Nas brechas abertas pela crise da democracia emerge com
Donald Trump um autoritarismo sujeito a anacrônicas veleidades monárquicas
Quem olhou pode não ter visto tudo. No Salão Oval da Casa
Branca, Donald
Trump calado à mesa enquanto Elon Musk, de
casaco e boné esportivos, com o filho X de quatro anos nos ombros, fala a um
pequeno grupo de jornalistas. A certo instante, Trump tenta dizer alguma coisa,
mas X, já no chão, o interpela: "Cale a boca, você não é o
presidente!". Cena bizarra, um garoto não só refreia a língua do poderoso
boquirroto como deixa transparecer o que deve ouvir em casa. Um episódio miúdo
com relevância política que passou batido.
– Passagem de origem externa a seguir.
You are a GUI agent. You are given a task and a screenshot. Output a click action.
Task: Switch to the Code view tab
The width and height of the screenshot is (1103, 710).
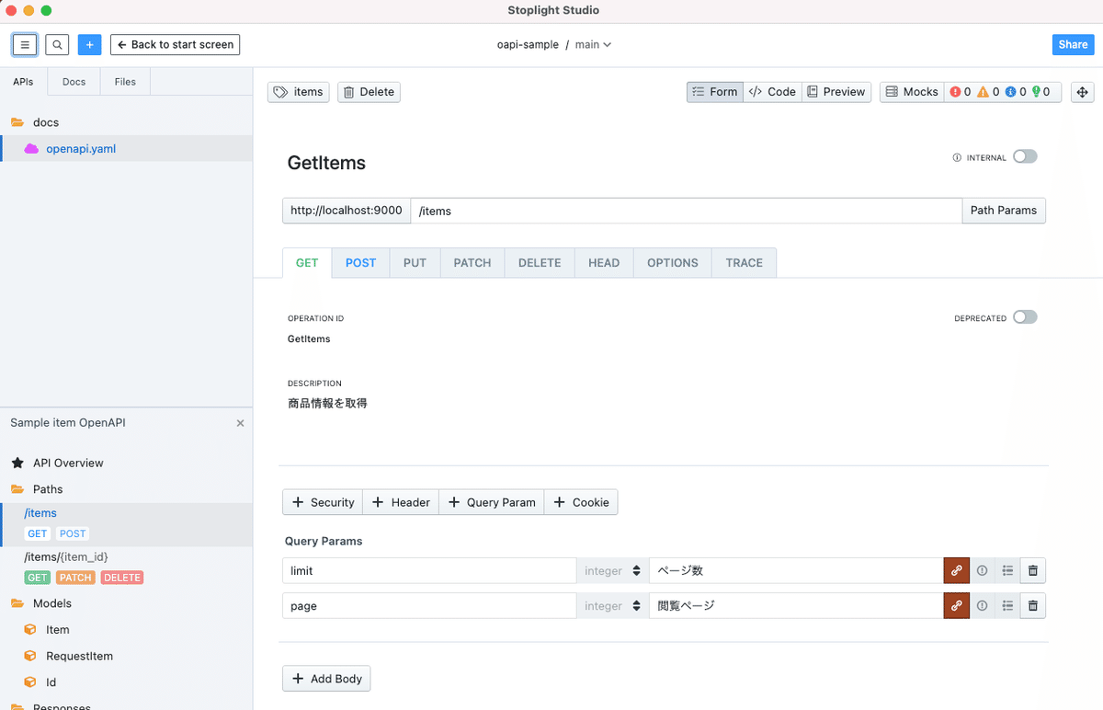772,91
Esse "olhar sem ver" evoca o
"inconsciente ótico", de Walter Benjamin, que afirma com esse conceito a existência
de alterações perceptivas decorrentes das reproduções técnicas de máquinas
visuais como o cinema e outras. Para ele, toda imagem guarda uma latência de
acontecimentos despercebidos na ótica natural. A imagem é capaz de aumentar a
configuração do campo visual, deixando aspectos imperceptíveis ao observador.
Análises magistrais de filmes por grandes críticos de cinema centravam-se
intuitivamente em vestígios óticos dessa natureza.
A leitura das imagens televisivas do Salão Oval detecta
refrações de cortes reais do passado, agora com um monarca autodeclarado, seu
bufão e o superministro, um meme de cardeal Richelieu que age como papa. Bufão
é o inverso divertido do rei, mas também o seu alter ego crítico, de onde
provêm verdades arriscadas. No Salão, o posto foi ocupado por uma criança
aparentemente treinada em casa, ratificando aquilo de que a opinião pública e
os chargistas suspeitam, ou seja, a preeminência do superministro também autodeclarado.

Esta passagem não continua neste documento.